Machine learning reveals hidden components of x-ray pulses

(Nanowerk News) Ultrafast pulses from X-ray lasers reveal how atoms move at timescales of a femtosecond. That’s a quadrillionth of a second. However, measuring the properties of the pulses themselves is challenging. While determining a pulse’s maximum strength, or ‘amplitude,’ is straightforward, the time at which the pulse reaches the maximum, or ‘phase,’ is often hidden.
A new study trains neural networks to analyze the pulse to reveal these hidden sub-components (Optics Express, "Recovering the phase and amplitude of X-ray FEL pulses using neural networks and differentiable models").
Physicists also call these sub-components ‘real’ and ‘imaginary.’ Starting from low-resolution measurements, the neural networks reveal finer details with each pulse, and they can analyze pulses millions of times faster than previous methods.
An X-ray pulse (white line) is built from ‘real’ and ‘imaginary’ components (red and blue dashes) that determine quantum effects
An X-ray pulse (white line) is built from ‘real’ and ‘imaginary’ components (red and blue dashes) that determine quantum effects. A neural network analyzes low resolution measurements (black shadow) to reveal the high-resolution pulse and its components. (Image: SLAC National Accelerator Laboratory)
The new analysis method is up to three times more accurate and millions of times faster than existing methods. Knowing the components of each X-ray pulse leads to better, crisper data. This will expand the science possible using ultrafast X-ray lasers, including fundamental research in chemistry, physics, and materials science and applications in fields such as quantum computing.

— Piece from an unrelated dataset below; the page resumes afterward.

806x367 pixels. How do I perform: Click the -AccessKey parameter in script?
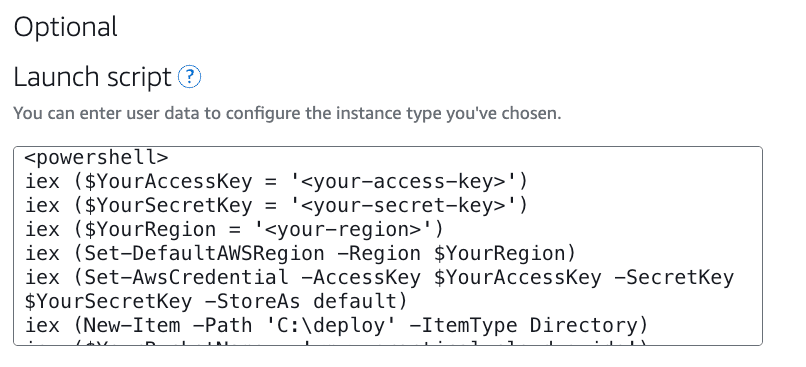coord(360,278)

For example, the additional pulse information could enable simpler and higher-resolution time-resolved experiments, reveal new areas of physics, and open the door to new investigations of quantum mechanics.
The neural network approach used here could also have broad applications in X-ray and accelerator science, including learning the shape of proteins or the properties of an electron beam.
Characterizations of system dynamics are important applications for X-ray free-electron lasers (XFELs), but measuring the time-domain properties of the X-ray pulses used in those experiments is a long-standing challenge. Diagnosing the properties of each individual XFEL pulse could enable a new class of simpler and potentially higher-resolution dynamics experiments.
This research by scientists from SLAC National Accelerator Laboratory and the Deutsches Elektronen-Synchrotron is a step toward that goal. The new approach trains neural networks, a form of machine learning, to combine low-resolution measurements in both the time and frequency domains and recover the properties of X-ray pulses at high resolution.
The model-based ‘physics-informed’ neural-network architecture can be trained directly on unlabeled experimental data and is fast enough for real-time analysis on the new generation of megahertz XFELs.
Critically, the method also recovers the phase, opening the door to coherent-control experiments with XFELs, shaping the intricate motion of electrons in molecules and condensed-matter systems.